• [Exercise task]: Can you update the rows starting with the line with "953x711 pixels. How" and going on through the line with "pos(463,151)" so that "Amsterdam" becomes "Singapore", changing nothing else and returning only those lines?

• [Stored data]:
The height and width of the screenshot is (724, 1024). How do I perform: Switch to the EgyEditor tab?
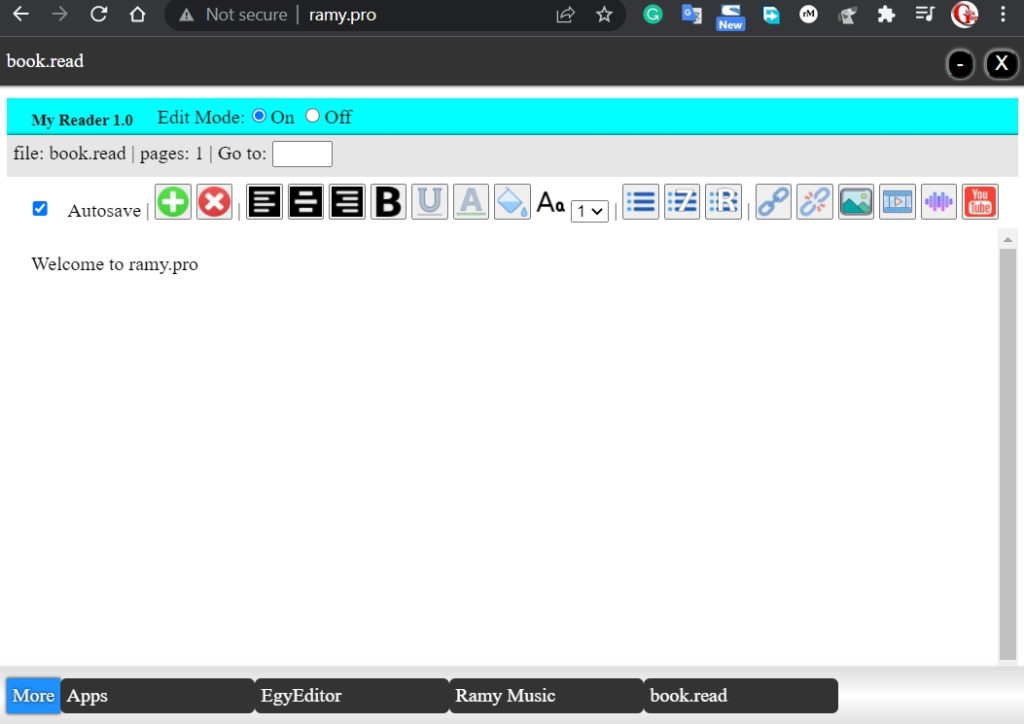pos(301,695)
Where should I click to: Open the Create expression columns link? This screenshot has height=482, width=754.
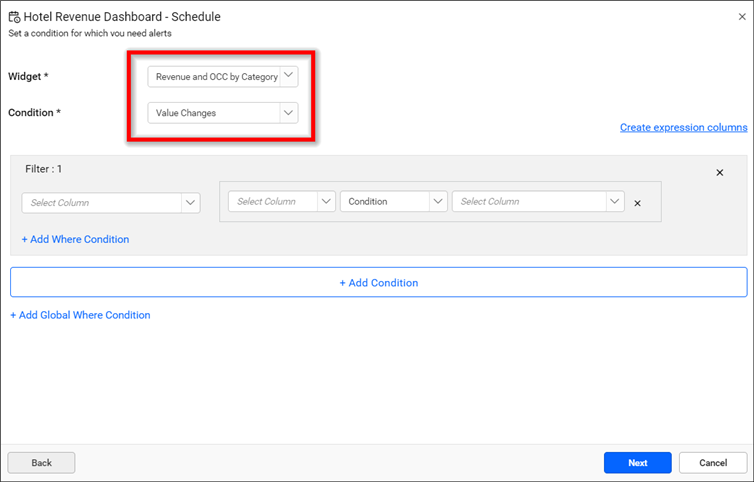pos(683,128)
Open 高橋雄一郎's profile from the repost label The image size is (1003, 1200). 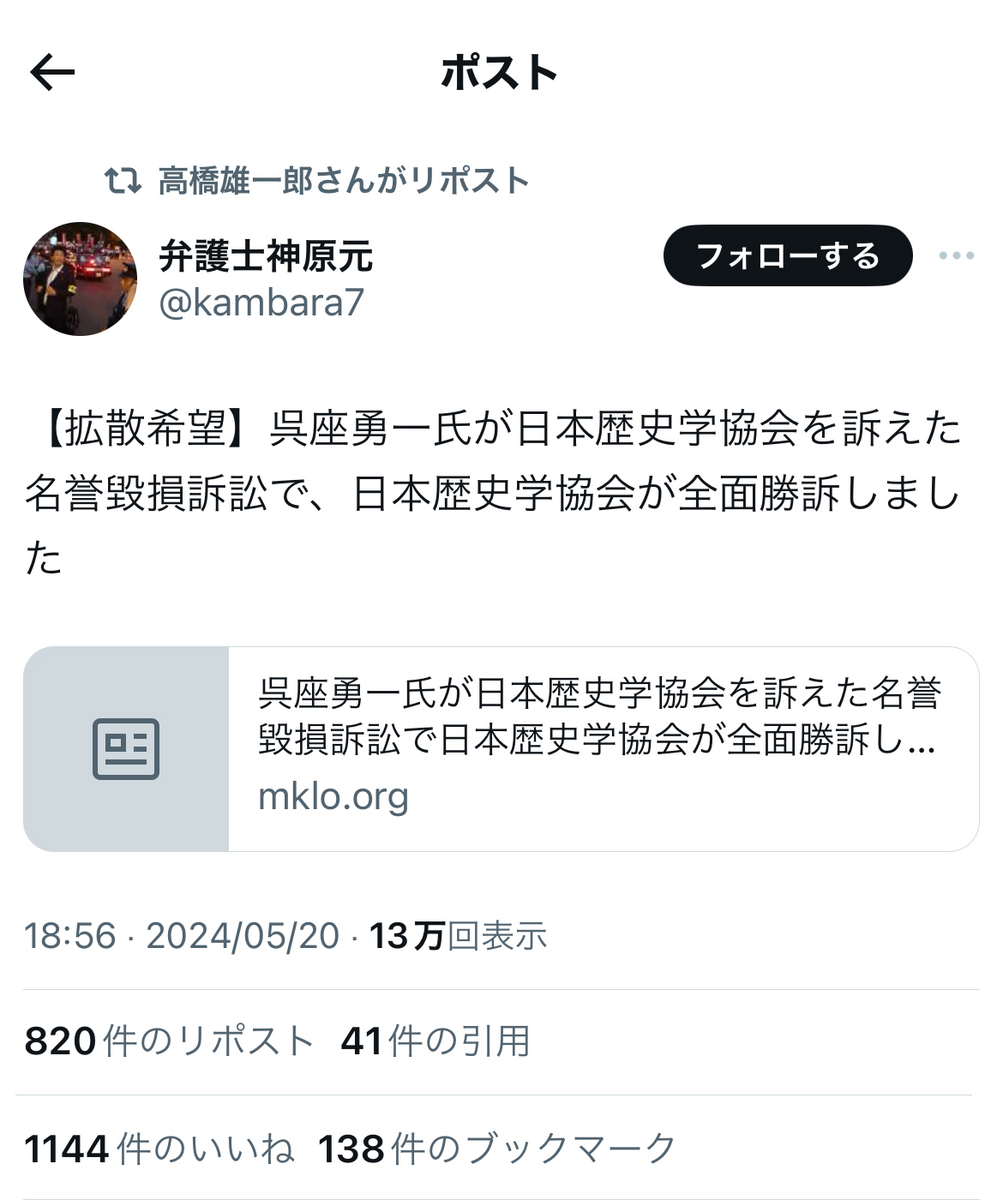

...

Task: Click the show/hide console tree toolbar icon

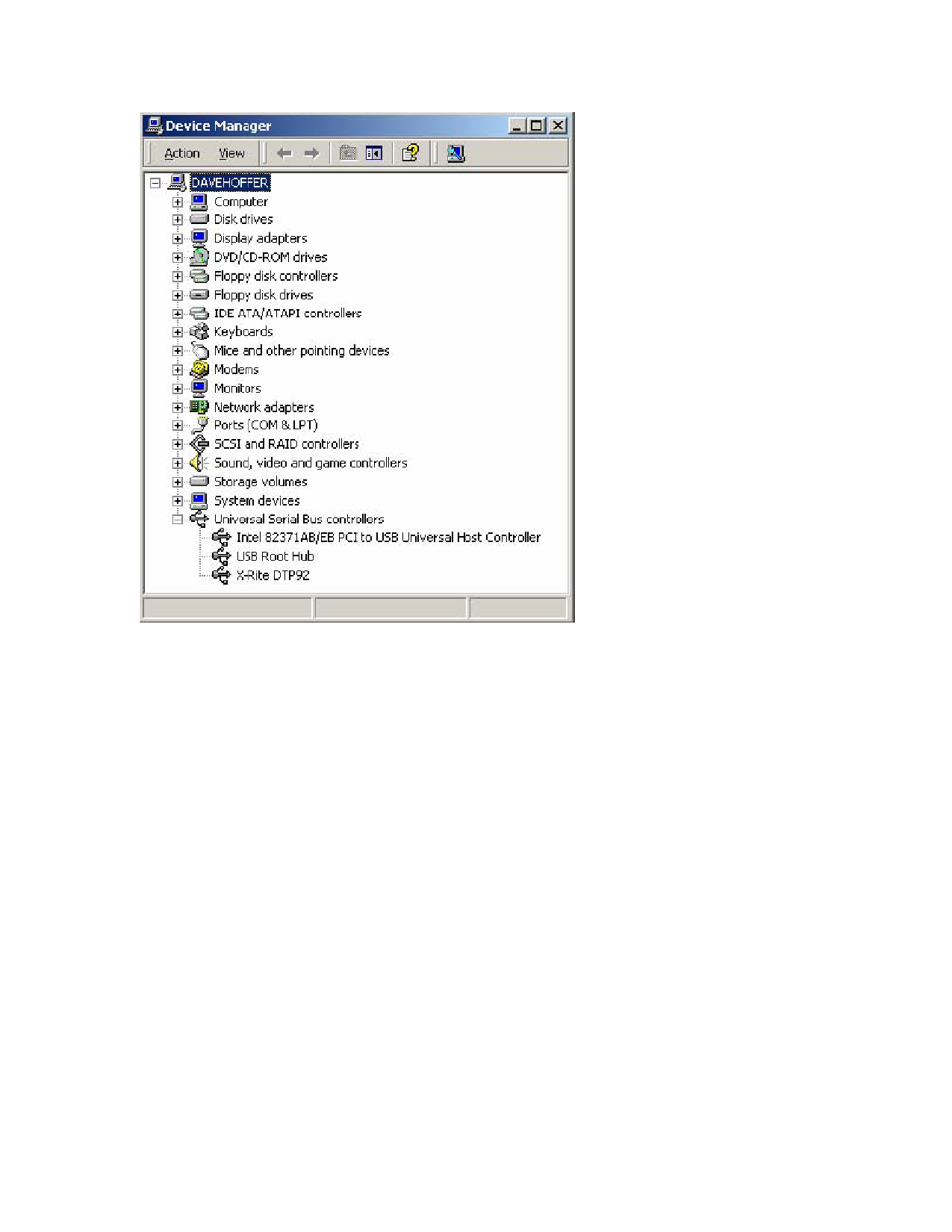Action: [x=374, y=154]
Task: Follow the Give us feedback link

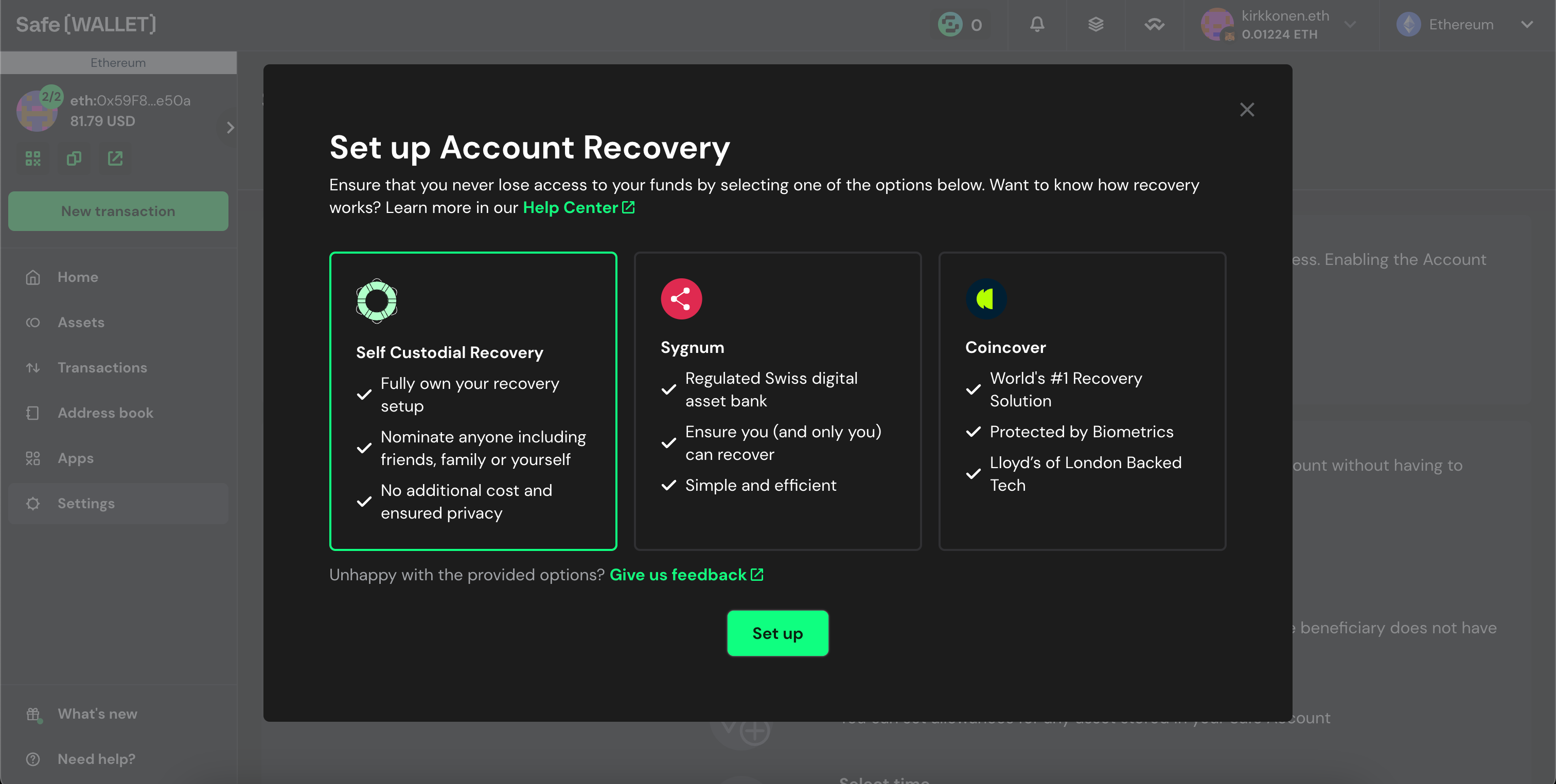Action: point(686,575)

==

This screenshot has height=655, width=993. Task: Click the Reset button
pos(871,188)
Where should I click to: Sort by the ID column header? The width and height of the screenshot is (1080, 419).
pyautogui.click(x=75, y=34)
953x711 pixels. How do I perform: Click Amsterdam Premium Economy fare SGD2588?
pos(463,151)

• [Answer for this exercise]:
953x711 pixels. How do I perform: Click Singapore Premium Economy fare SGD2588?
pos(463,151)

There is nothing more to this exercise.